> [AIM OF THE EXERCISE] Print, exactly as written, the line in the entries below that contains "Expand the Workflow filter dropdown" and every line after it up to and including the last. Omit pictures.

(Collected data)
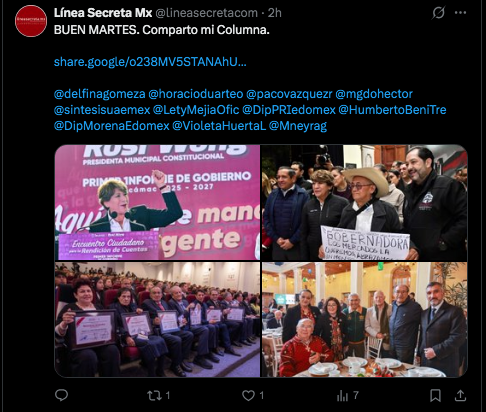
Task: Repost this tweet via retweet icon
Action: [x=155, y=396]
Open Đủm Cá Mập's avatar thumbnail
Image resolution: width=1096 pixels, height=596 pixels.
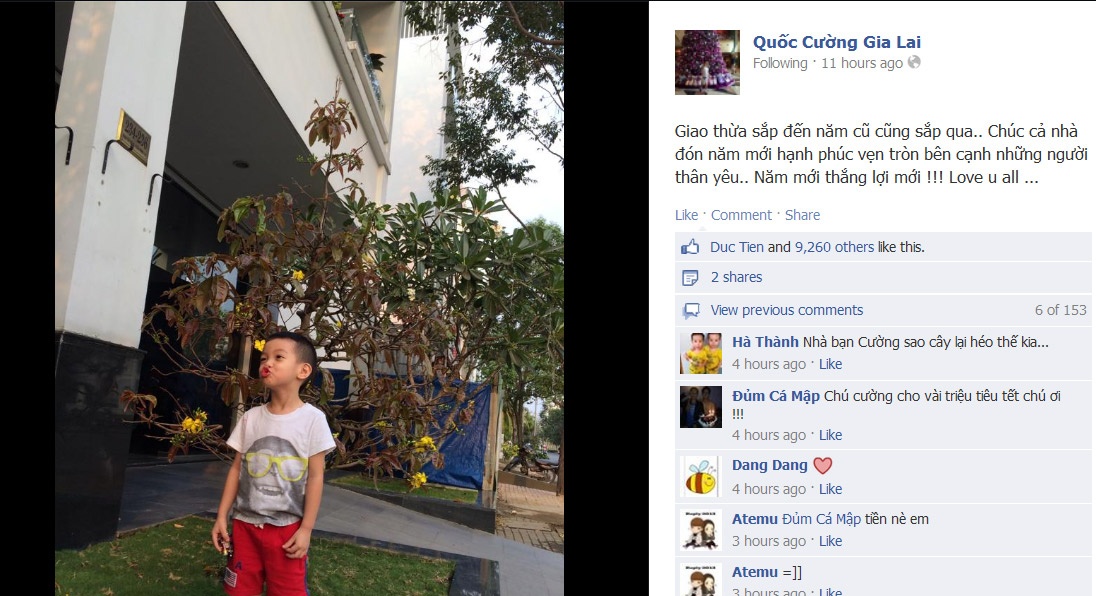[x=700, y=407]

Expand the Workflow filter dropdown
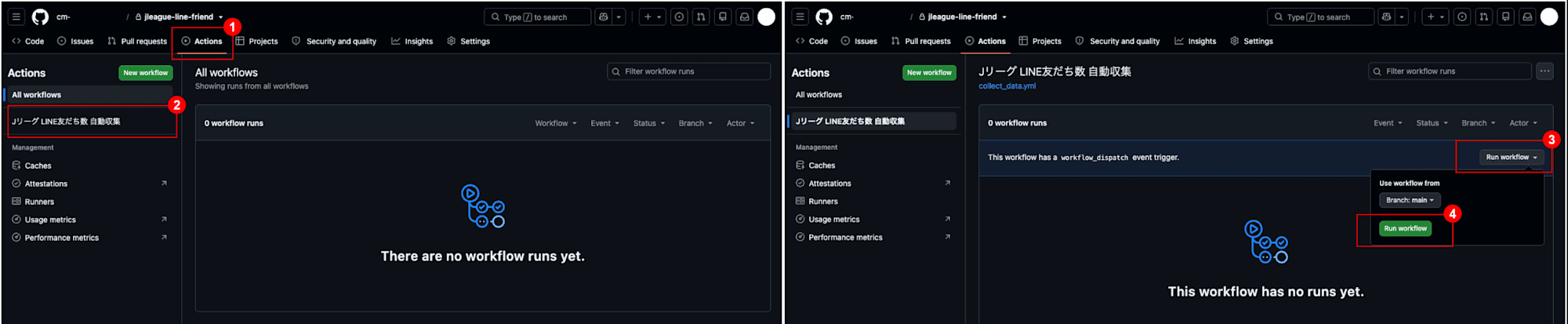(x=556, y=123)
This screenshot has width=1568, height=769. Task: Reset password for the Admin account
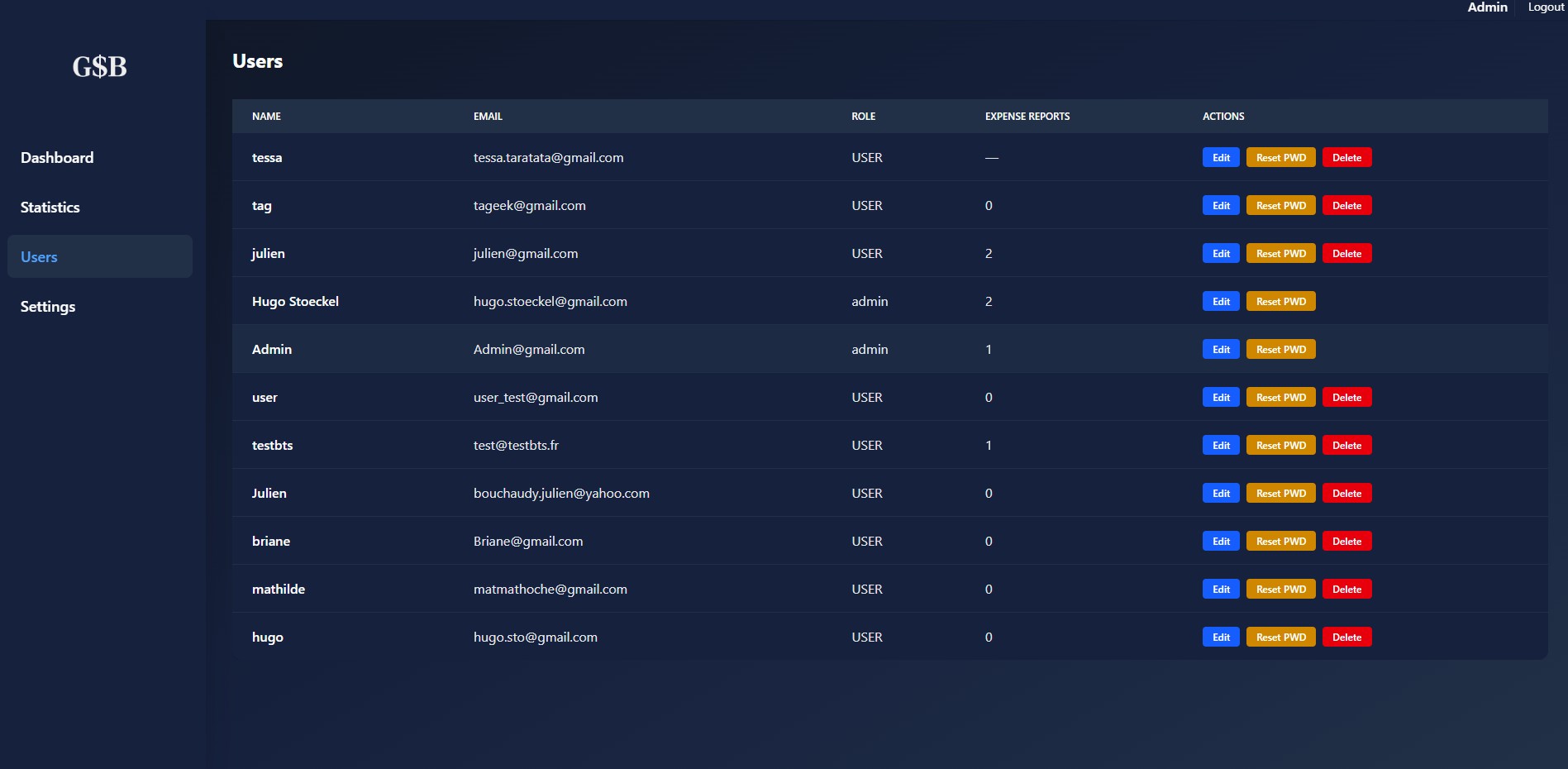click(1280, 350)
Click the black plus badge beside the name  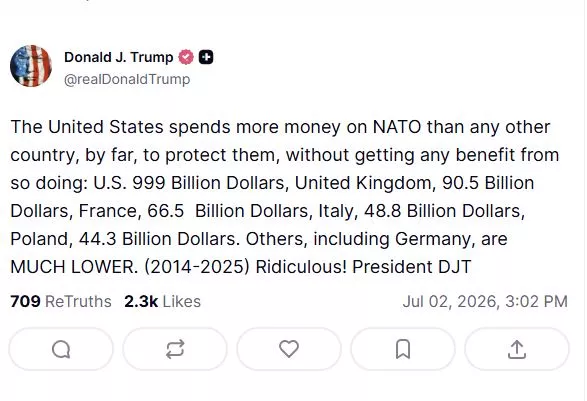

> [WORKED SOLUTION]
Expand the Workflow filter dropdown
(x=556, y=123)
This screenshot has width=1568, height=769. Task: Reset password for the Admin account
click(1280, 350)
Click the black plus badge beside the name  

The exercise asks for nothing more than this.